Les experts des Nations Unies ont exprimé leur inquiétude face aux allégations d’un usage excessif de la force lors des récentes manifestations contre la réforme des retraites et les projets de méga-bassines en France.
Cela devrait faire l’effet d’un boomerang pour la politique de Gérald Darmanin, ministre de l’intérieur, et sa gestion des évènements à Sainte-Soline en mars 2023, où plusieurs manifestants avaient été blessés par les forces de l’ordre.
« Le manque de retenue dans l’usage de la force à l’encontre des membres de la société civile qui revendiquent de manière pacifique leur participation aux processus décisionnels concernant leur avenir, l’accès aux ressources naturelles, la protection des droits humains, la dignité et l’égalité serait non seulement anti-démocratique, mais profondément inquiétant pour l’État de droit », ont déclaré les experts.
« Nous appelons les autorités à entreprendre un examen complet de leurs stratégies et pratiques en matière de maintien de l’ordre afin de permettre aux manifestants d’exprimer leurs préoccupations et à faciliter une résolution pacifique des conflits sociaux. Nous nous tenons à la disposition des autorités françaises pour fournir des recommandations nécessaires dans les domaines où des insuffisances auraient été constatées », ont ajouté les experts.
Ils ont réitéré leur appel à la France à respecter ses obligations internationales afin de faciliter et protéger les manifestations pacifiques, ainsi qu’à promouvoir la liberté d’association, notamment en prenant les mesures nécessaires pour enquêter sur les violences commises au cours de ces manifestations et traduire leurs auteurs en justice. C’est également ce qu’avait demandé le président de la Ligue des droits de l’homme, Patrick Baudoin, en interview avec la journaliste Paloma Moritz sur Blast.
Depuis le début de l’année, des milliers de personnes se sont mobilisées dans différentes villes française pour dénoncer la réforme des retraites proposée par le gouvernement, ainsi que les politiques de gestion de l’eau face à l’urgence climatique.

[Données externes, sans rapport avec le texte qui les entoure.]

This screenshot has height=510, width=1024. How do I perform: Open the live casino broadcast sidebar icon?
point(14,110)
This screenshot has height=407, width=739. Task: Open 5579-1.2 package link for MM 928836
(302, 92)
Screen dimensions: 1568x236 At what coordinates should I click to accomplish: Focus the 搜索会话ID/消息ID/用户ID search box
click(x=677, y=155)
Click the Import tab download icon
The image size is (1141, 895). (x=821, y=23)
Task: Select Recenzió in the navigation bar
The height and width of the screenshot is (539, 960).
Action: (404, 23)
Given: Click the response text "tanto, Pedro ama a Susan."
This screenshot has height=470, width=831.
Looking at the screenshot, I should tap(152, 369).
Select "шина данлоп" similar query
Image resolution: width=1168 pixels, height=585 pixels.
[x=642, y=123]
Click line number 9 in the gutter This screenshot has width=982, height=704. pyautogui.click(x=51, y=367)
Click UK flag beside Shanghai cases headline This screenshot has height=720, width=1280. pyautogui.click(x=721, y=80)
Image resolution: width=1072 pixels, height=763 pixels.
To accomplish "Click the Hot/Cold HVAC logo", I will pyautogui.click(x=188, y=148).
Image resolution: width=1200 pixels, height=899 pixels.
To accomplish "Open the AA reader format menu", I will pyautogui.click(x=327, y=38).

Les experts ont noté que des manifestants de tous âges et issus de divers mouvements sociaux, dont les mouvements syndicaux et écologistes, ont promu et adopté des méthodes pacifiques, en plus d’avoir clairement énoncé leurs revendications en amont des rassemblements.
« La police aurait dispersé les foules à l’aide de gaz lacrymogène et de grenades de désencerclement, munitions que la France est le seul pays européen à utiliser lors d’opérations de maintien de l’ordre », ont précisé les experts.
Une répression qui touche également la presse et des élu(e)s de la République
La répression des forces de l’ordre aurait fait des dizaines de blessés, dont des manifestants, des journalistes, des élus et des passants. À différentes occasions, dans
la capitale, la brigade motorisée « Brav-M » aurait menacé et frappé des manifestants. À Sainte-Soline, la police aurait tiré au LBD (lanceur de balles de défense) 40 depuis des quads en mouvement et les secours auraient reçu l’interdiction d’intervenir pour secourir un blessé grave.
Dans plusieurs villes, des personnes auraient été arrêtées arbitrairement.
« Nous sommes conscients que des actes de violence isolés commis par certains manifestants ont blessé des membres des forces de l’ordre et endommagé des biens publics. Toutefois, tant le nombre de blessés enregistré que la gravité des violences rapportées sont alarmants », ont poursuivi les experts.
Des informations préoccupantes leur sont également parvenues concernant le recours à une rhétorique criminalisante des défenseurs des droits humains et de l’environnement de la part du gouvernement. Les experts s’inquiètent d’une tendance qui semble s’accentuer, celle d’une stigmatisation et d’une criminalisation des personnes et organisations de la société civile œuvrant pour la défense des droits humains et de l’environnement, qui semble justifier un usage excessif, répété et amplifié de la force à leur encontre.
« Le droit de réunion pacifique est un droit fondamental qui forme le socle même des systèmes de gouvernance participative fondés sur la démocratie, les droits humains, l’État de droit et le pluralisme », ont rappelé les experts.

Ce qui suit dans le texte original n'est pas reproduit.